Information provided -
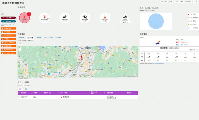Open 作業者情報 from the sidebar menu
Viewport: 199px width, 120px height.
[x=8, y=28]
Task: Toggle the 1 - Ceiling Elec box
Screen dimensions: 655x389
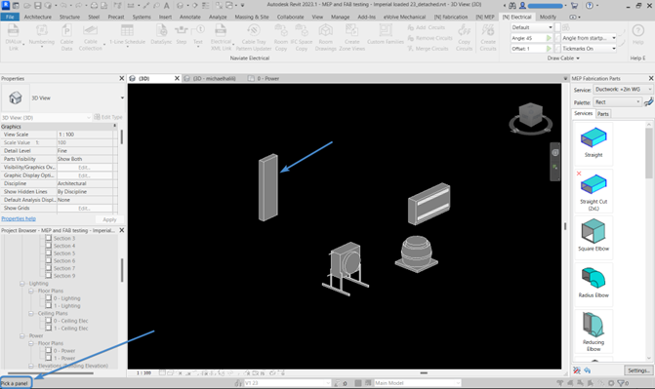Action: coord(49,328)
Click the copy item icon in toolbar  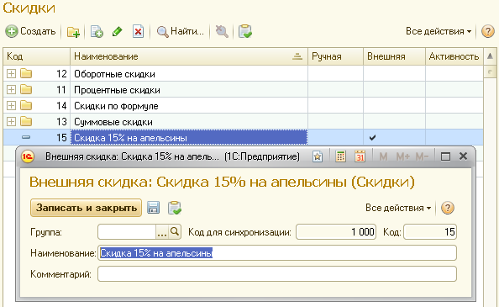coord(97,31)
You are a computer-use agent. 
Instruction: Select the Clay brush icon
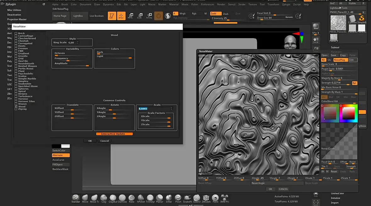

---

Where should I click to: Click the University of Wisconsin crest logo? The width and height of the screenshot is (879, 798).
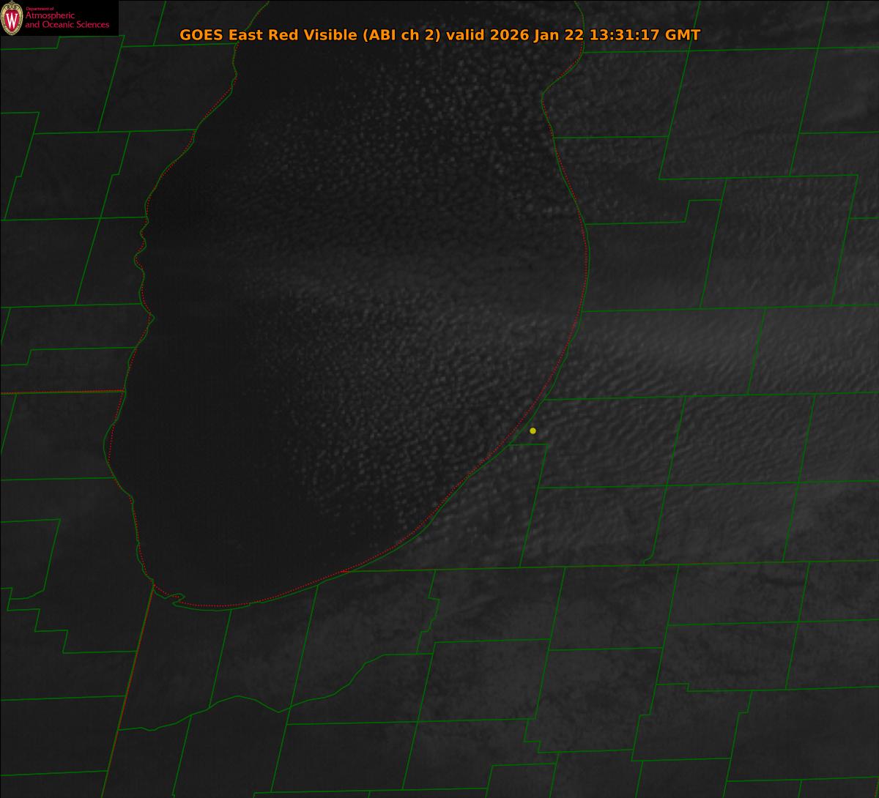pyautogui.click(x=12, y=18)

Task description -
The entries above hold the needed span. Transcribe exactly the lines from the one with "You are a computer-use agent." to the one with "Instruction: Select the Clay brush icon", both included.

Exercise response -
You are a computer-use agent. 
Instruction: Select the Clay brush icon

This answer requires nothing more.